New disciplines require new methodology and new source materials. That was one of the messages at yesterday's opening sessions of the first National Scholary Research Conference on Black Women at the Shoreham Americana where more than 1,000 have gathered to hear more than 70 scholars over the two-day period.

The conference is sponsored by the National Council of Negro Women, Inc., which is holding the program in conjunction with its 39th annual convention. The conference itself is sponsored in part by the National Endowment for the Humanities. The kickoff for the conference was the official opening Sunday of the Mary McLeod Bethune Memorial Museum and the National Archives for Black Women's History.

Supported by the NCNW, and housed in Bethune's last official Washington residence, the archives is the first repository in the United States devoted entirely to decumenting black women's history. All those at the conference believe it's about time; some think it is almost too late.

"We have to restore the records and collect them. Some are already lost forever," said Gerda Lerner, professor of history at Sarah Lawrence College. "Black women's hitory is off to a late start and I think they're entitled to compensatory funding."

Lerner was joined by Bobby Austin, sociologist and editor of the National Urban League Review, and Sharon Harley, who teaches in the department of Afro-American studies at the University of Maryland.

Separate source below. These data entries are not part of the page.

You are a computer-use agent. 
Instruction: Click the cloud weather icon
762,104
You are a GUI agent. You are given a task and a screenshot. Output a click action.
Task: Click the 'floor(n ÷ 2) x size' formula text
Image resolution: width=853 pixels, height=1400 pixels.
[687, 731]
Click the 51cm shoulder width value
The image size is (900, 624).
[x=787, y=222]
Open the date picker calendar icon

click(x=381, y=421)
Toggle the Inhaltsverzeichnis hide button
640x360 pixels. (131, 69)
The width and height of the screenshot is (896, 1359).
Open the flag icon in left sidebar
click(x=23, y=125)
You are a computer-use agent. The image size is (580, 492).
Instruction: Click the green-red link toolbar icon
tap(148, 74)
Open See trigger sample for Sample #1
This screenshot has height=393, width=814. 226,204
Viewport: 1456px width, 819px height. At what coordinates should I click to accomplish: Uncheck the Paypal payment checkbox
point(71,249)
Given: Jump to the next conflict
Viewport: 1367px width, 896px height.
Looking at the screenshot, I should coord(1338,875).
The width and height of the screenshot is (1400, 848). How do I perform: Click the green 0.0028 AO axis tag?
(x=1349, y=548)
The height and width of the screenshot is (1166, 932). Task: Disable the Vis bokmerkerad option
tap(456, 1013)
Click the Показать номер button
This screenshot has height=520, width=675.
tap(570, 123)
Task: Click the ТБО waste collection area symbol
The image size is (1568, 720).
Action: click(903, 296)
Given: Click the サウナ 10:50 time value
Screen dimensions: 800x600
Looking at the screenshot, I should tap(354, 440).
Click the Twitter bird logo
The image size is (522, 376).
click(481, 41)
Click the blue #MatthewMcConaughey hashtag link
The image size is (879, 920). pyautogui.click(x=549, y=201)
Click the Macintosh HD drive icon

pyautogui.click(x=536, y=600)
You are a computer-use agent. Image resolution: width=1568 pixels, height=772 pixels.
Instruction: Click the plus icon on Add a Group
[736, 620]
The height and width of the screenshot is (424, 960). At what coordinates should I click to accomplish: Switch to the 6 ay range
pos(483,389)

"We have to change the questions," said Lerner. "We have to ask the questions that will give the information we need to find the women. Traditionally, historians turn to the official records and newspapers to find out about the leaders in a society, their contributions and influence.

"The leaders were the ones who were elected to office, who were written about in the newspapers. Up through the 19th century, women didn't hold office nor were they in the papers -- it was considered disgraceful for a woman to have her name in print.

"So the traditional methodology didn't turn up women of influence and that led some to believe they did not play significant roles in the social movements of the time. Once you ask the right questions of different materials, however, you see them in there founding orphanages, leading the anti-slavery movement and contributing to social welfare in all kinds of ways."

"It is impossible to know the history of blacks without knowing the history of black women," Sharon Harley said."And we must do more expanded studies of that society. We are finding ways to get to the experiences of the non-elite.

"Right now our concern is with black women. We are overcompensating for the lack of studies. We will look at the larger society of blacks later," said Harley, echoing Lerner's earlier statement that it is important to focus on women first, then integrate them into the whole.

As Lerner put, "You can't do justice to black women if they are subsumed under black history alone."

Neither, added Bobby Austin, can you separate black women from black culture. What's more, black culture cannot be separated from the whole. "Blacks," he said to the loudest applause of the day, "are not peripheral to American history, we are the centerpiece of the culture."